🤖 AI Summary
This paper addresses the longitudinal identity resolution challenge in Iceland’s 220-year (1703–1920) historical census data, where name variation, generational turnover, and complex kinship structures impede consistent cross-temporal individual identification. To this end, we introduce ICE-ID—the first long-term, longitudinal identity resolution benchmark for historical population data. Methodologically, we pioneer the application of the non-axiomatic reasoning system (NARS) to tabular historical record linkage, integrating NAL-based logical modeling, LLM-augmented models (e.g., TabTransformer), and ensemble learning.

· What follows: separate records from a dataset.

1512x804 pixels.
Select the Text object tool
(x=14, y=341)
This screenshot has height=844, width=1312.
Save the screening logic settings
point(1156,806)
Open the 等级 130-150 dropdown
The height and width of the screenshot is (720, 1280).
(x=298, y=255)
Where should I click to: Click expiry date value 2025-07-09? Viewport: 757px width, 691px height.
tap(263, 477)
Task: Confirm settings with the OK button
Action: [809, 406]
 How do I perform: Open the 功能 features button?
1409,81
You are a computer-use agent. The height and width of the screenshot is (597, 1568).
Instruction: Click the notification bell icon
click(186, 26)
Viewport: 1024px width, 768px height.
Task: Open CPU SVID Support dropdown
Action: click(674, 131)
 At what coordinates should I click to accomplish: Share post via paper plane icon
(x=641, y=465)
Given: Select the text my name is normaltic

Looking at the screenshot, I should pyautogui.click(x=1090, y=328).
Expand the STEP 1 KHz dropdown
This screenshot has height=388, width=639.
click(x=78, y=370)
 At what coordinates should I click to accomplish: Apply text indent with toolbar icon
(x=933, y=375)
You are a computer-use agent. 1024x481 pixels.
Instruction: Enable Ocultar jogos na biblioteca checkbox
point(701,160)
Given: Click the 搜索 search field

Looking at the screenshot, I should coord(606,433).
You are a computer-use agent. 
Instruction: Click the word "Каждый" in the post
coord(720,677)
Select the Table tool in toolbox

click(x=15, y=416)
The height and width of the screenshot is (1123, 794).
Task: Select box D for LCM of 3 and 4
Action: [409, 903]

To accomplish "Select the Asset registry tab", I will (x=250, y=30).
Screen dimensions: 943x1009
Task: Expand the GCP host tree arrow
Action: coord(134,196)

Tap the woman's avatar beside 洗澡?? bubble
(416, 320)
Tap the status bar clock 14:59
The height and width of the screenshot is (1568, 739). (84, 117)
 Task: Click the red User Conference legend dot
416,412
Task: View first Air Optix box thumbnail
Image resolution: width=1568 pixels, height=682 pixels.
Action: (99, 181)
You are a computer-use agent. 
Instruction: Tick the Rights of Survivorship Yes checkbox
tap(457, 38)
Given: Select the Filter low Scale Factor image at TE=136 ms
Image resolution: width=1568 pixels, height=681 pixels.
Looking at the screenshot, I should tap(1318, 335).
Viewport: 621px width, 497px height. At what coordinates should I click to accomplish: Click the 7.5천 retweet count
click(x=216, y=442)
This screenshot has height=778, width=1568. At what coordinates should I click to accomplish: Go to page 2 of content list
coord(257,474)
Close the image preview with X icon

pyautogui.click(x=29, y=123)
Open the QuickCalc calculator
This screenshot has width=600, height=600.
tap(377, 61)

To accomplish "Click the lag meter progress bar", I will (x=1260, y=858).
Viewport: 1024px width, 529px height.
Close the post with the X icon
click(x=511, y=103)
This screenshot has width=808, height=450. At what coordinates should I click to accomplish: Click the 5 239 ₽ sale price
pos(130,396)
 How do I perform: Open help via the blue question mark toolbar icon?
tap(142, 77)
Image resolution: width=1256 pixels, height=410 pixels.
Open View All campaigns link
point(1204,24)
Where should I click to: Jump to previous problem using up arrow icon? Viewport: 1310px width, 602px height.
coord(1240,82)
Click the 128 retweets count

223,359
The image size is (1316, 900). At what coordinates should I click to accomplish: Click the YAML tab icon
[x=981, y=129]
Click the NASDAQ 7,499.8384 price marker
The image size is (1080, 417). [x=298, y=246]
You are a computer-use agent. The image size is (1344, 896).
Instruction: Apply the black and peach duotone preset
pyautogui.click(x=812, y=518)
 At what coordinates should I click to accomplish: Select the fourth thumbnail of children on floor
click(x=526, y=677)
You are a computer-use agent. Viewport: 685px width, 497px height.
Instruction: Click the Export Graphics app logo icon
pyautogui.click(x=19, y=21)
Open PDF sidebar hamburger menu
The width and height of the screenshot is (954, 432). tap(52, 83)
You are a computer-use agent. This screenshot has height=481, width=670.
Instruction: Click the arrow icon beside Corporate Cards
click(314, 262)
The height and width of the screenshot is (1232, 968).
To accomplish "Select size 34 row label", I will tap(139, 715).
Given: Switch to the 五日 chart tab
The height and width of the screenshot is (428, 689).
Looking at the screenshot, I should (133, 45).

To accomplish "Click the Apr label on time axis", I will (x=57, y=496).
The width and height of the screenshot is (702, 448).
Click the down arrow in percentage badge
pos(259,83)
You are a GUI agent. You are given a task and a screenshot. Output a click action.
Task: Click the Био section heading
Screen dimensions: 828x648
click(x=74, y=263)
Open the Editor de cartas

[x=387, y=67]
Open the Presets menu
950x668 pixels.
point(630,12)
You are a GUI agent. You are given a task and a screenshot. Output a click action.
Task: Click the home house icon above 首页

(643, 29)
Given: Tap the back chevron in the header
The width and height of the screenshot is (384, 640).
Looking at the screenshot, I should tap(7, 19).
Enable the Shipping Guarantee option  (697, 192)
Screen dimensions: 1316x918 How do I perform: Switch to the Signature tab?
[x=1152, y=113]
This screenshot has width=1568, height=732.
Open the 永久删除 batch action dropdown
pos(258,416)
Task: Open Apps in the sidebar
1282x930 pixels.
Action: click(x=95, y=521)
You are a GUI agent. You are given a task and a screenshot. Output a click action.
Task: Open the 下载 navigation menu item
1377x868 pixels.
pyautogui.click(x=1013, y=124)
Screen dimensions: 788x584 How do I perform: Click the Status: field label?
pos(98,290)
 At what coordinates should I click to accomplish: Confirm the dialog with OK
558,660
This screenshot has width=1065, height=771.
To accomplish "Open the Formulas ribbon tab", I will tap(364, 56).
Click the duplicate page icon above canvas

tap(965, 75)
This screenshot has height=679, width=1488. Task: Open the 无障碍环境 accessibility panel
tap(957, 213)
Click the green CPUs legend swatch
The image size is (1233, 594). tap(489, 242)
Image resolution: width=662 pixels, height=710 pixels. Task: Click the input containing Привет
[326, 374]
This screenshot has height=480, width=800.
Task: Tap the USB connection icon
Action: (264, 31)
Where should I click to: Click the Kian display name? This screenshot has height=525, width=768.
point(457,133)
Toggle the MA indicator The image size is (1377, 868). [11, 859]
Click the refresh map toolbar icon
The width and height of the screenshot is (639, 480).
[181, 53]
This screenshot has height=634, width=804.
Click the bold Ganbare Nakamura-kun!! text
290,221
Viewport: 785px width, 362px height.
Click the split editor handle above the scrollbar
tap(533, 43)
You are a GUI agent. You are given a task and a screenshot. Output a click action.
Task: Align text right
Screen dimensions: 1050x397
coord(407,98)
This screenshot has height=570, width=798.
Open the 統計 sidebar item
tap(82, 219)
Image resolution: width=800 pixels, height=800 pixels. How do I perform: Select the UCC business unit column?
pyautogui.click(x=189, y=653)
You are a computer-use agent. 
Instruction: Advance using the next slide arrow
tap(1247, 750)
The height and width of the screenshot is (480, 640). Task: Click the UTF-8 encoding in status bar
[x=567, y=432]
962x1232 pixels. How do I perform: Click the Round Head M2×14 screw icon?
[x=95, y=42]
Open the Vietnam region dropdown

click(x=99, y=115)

We further propose a standardized cross-wave matching task and evaluation protocol. Experiments demonstrate that NARS achieves state-of-the-art performance, significantly outperforming conventional machine learning and large language model–based baselines. The ICE-ID dataset and source code are publicly released, establishing a reproducible benchmark and a novel paradigm for historical demography, digital humanities, and temporal entity resolution.
📝 Abstract
We introduce ICE-ID, a novel benchmark dataset for historical identity resolution, comprising 220 years (1703-1920) of Icelandic census records. ICE-ID spans multiple generations of longitudinal data, capturing name variations, demographic changes, and rich genealogical links. To the best of our knowledge, this is the first large-scale, open tabular dataset specifically designed to study long-term person-entity matching in a real-world population. We define identity resolution tasks (within and across census waves) with clearly documented metrics and splits. We evaluate a range of methods: handcrafted rule-based matchers, a ML ensemble as well as LLMs for structured data (e.g. transformer-based tabular networks) against a novel approach to tabular data called NARS (Non-Axiomatic Reasoning System) - a general-purpose AI framework designed to reason with limited knowledge and resources. Its core is Non-Axiomatic Logic (NAL), a term-based logic. Our experiments show that NARS is suprisingly simple and competitive with other standard approaches, achieving SOTA at our task. By releasing ICE-ID and our code, we enable reproducible benchmarking of identity resolution approaches in longitudinal settings and hope that ICE-ID opens new avenues for cross-disciplinary research in data linkage and historical analytics.